We considered the round area (〇) as the dorsal landmark of No. 11p LN with a caudal view rotated 90° from the front view of 3D-CT.

In gastric cancer staging, we used the International Union Against Cancer TNM staging system[11] and defined the LN stations based on the Japanese Gastric Cancer Association definitions.[12] We determined postoperative morbidity using the Clavien–Dindo classification.[13]

Statistical analysis

Statistical analysis was performed using JMP version 11.2.0 software (SAS Institute, Inc., Cary, NC, USA). Continuous variables are presented as medians (range). Statistical tests were performed using Fisher’s exact test and Mann–Whitney U test. A P value of <0.05 was considered statistically significant.

Results

Dorsal landmarks in 3D-CT and operative videos

The findings of the 3D-CT and the concordance rate between 3D-CT and operative videos are shown in Table 1. Preoperative 3D-CT findings revealed SV type in 12 patients (50%), SV + P type in 7 patients (29%), P type in 1 patient (4%), and unclear type in 4 patients (17%). The concordance rate between preoperative 3D-CT and operative videos was 100% in the SV type (12/12), 57% in the SV + P type (4/7), 0% in the P type (0/1), and 75% in the unclear type (3/4) (Table 1 and Figure 2(a)–(c)). Generally, the concordance rate between 3D-CT and operative videos was 79% (19/24). In this study, crossed cases were found in five patients, of whom three patients were diagnosed with SV + P type, one with P type, and one with unclear type by preoperative 3D-CT simulation (Supplemental Table 1). The four patients in whom we could not predict the dorsal landmark by preoperative 3D-CT included three patients with unclear type and one patient with SV type in the operative videos.

Table 1.

Dorsal landmark of No. 11p LNs in preoperative 3D-CT and operative videos.

Dorsal landmark of No. 11p LN	Findings in 3D-CT (n = 24)	Findings in operative videos	Concordance rate between 3D-CT and operative videos
SV	12 (50%)	12	100%
SV + P	7 (29%)	4	57%
P	1 (4%)	0	0%
Unclear	4 (17%)	3	75%
Total			79%

LNs: lymph nodes; 3D-CT: three-dimensional computed tomography; SV: splenic vein; SV + P: splenic vein and pancreas; P: pancreas.

Figure 2.

Three cases matched the dorsal landmark findings between the 3D-CT and operative video: (a) SV type, (b) SV + P type, and (c) unclear dorsal landmark type.

3D-CT: three-dimensional computed tomography; LGA: left gastric artery; SV: splenic vein; SA: splenic artery; P: pancreas.

Patient characteristics and surgical outcomes of the 3D-CT and non-3D-CT groups

There were no differences in clinicopathological characteristics between the 3D-CT and non-3D-CT groups in this study (Table 2).

---*---

• [Tasks to carry out]
A. In the excerpt on No. 11p lymph node landmarks, which software was used for the statistical analysis?
B. Does the excerpt on No. 11p lymph node landmarks support each statement below? Answer yes or no for each, and quote the words from the excerpt that decide it.
(i) Postoperative morbidity was determined with the Clavien–Dindo classification.
(ii) The overall concordance rate between 3D-CT and operative videos was 100%.
(iii) Continuous variables are presented as means.

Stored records
---*---

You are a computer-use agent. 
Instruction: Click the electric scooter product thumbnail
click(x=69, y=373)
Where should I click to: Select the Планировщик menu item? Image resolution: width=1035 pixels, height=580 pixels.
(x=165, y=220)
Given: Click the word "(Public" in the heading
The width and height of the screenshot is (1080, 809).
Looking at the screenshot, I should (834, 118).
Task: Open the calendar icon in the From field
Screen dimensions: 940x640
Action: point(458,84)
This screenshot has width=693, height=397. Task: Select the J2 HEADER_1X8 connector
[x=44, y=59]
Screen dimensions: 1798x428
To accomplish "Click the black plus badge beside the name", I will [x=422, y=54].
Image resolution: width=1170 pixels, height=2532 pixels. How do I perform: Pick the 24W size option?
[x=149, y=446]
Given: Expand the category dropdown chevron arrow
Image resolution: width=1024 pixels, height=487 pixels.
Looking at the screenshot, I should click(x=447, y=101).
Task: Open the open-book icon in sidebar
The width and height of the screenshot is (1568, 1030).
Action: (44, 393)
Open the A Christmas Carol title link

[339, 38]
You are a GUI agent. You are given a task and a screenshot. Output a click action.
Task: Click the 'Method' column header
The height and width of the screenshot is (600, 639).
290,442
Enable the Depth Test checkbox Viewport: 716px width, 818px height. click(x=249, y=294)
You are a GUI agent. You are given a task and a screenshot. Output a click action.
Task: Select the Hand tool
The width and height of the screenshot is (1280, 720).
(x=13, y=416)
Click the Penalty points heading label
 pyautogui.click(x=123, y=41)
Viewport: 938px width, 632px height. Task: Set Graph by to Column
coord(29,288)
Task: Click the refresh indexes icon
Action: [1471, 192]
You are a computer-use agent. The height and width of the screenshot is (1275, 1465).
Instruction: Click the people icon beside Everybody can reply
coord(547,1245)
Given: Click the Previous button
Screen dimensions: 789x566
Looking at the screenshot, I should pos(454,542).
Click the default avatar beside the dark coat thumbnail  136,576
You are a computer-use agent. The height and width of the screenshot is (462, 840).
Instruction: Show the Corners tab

---*---

• [Answers to the exercise]
A. JMP version 11.2.0 software (SAS Institute, Inc., Cary, NC, USA).

B.
(i) Yes: "We determined postoperative morbidity using the Clavien–Dindo classification."
(ii) No: "Generally, the concordance rate between 3D-CT and operative videos was 79% (19/24)."
(iii) No: "Continuous variables are presented as medians (range)."